Apel o przygotowanie się na wypadek wojny wywołał niepokój Szwedów i szturm na sklepy. Ludzie zaczęli gromadzić wodę, żywność i radia na baterie.
– Musimy zrozumieć, jak naprawdę poważna jest ta sytuacja i że każdy powinien przygotować się psychicznie (na wypadek wojny – przyp. red.) – powiedział dowódca szwedzkich sił zbrojnych Micael Bydén.
Generał Eirik Kristoffersen, przywódca sił zbrojnych Norwegii, całkowicie zgadza się ze swoim szwedzkim kolegą.
Apel Bydéna poparł Rob Bauer, szef wojskowy NATO, który uważa, że przywódcy polityczni powinni przygotować się na możliwość wojny.
– Nie dążymy do wojny. Ale musimy być na nią gotowi – mówi Bauer.
Wskazuje, że obrona zbiorowa obejmuje wszystkich, gdyż w wojnie nie chodzi tylko o wojsko.
– Obrona zbiorowa oznacza, że musi być w nią zaangażowane całe społeczeństwo, czy nam się to podoba, czy nie. Częścią rozwiązania jest zarówno przemysł, sektor prywatny, jak i społeczeństwo – stwierdził Bauer
Kilka lat na zbudowanie obrony narodowej
– Kończy nam się czas – twierdzi Eirik Kristoffersen, wskazując na agresywną Rosję.
Wskazuje, że Norwegia ma od roku do trzech lat na inwestycje w obronę narodową, która może okazać się konieczna w „niepewnym i nieobliczalnym świecie”. Jak podkreśla, czasu jest mało.
Szefowie obrony w trakcie spotkania NATO w Brukseli skupili się na tym jak sojusz i poszczególne państwa członkowskie mogą najlepiej przygotować się do wojny.

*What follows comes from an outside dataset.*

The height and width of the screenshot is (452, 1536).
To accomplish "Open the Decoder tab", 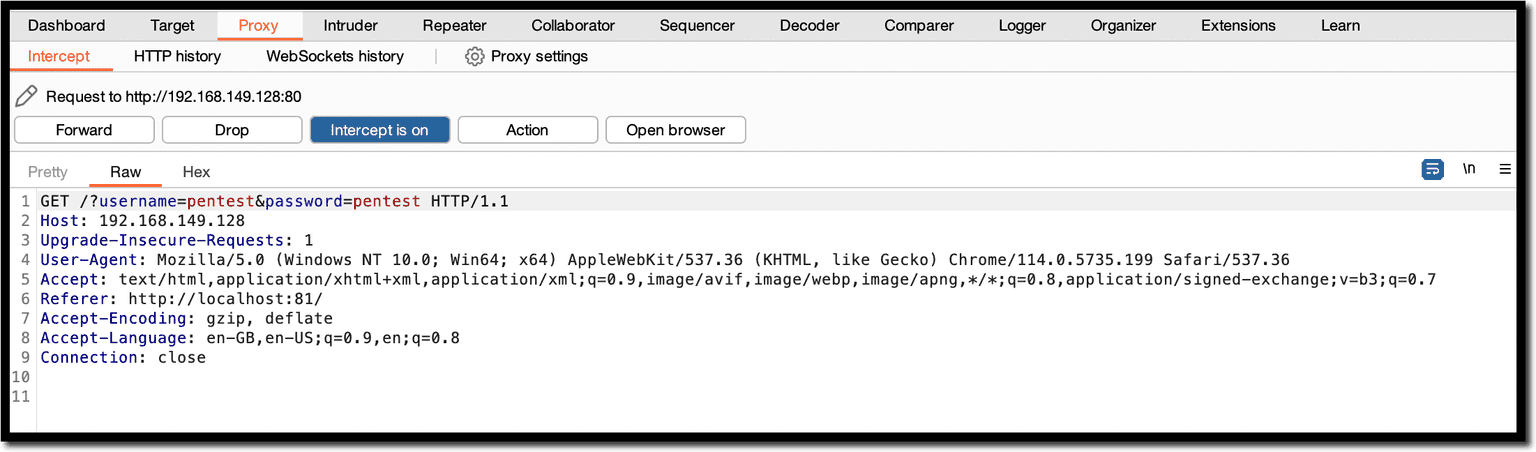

Przeczytaj: Rekwizycja samochodów dla norweskiej armii
Rosja przeszła na gospodarkę wojenną, fabryki produkują tam broń na okrągło. Kristoffersen zwrócił uwagę na niespodziewanie duże tempo gromadzenia zapasów wojskowych przez Rosję.
W krajach NATO to wojna na Ukrainie pochłania znaczną część zasobów wojennych.
– To jest skalkulowane ryzyko. Gdyby w tej chwili Norwegii groziło bezpośrednie niebezpieczeństwo nie moglibyśmy dać tak dużej ilości broni. Ale tak nie jest – mówi Kristoffersen.
Wszyscy muszą być gotowi na wojnę
– Cywile na Zachodzie powinni przygotować się na konflikt z Rosją – mówi admirał Rob Bauer, przewodniczący komitetu wojskowego NATO.
NATO wymaga przebudowy w taki sposób, by było przygotowane do działań wojennych.
W przypadku Norwegii dotyczy to przede wszystkim zadbania o obronę powietrzną i broń dalekiego zasięgu, a także gromadzenia zapasów amunicji i części zamiennych.
Kraje członkowskie NATO twierdzą, że nie są w stanie dostarczyć Ukrainie tylu pocisków artyleryjskich, ile produkuje zdobywająca na polu bitwy przewagę Rosja.
Pomyśl o swoim własnym przygotowaniu
Kristoffersen, podobnie jak naczelny dowódca Szwecji Mikael Bydén, uważa że mieszkańcy kraju powinni zadbać o własne przygotowanie na kryzysową sytuację.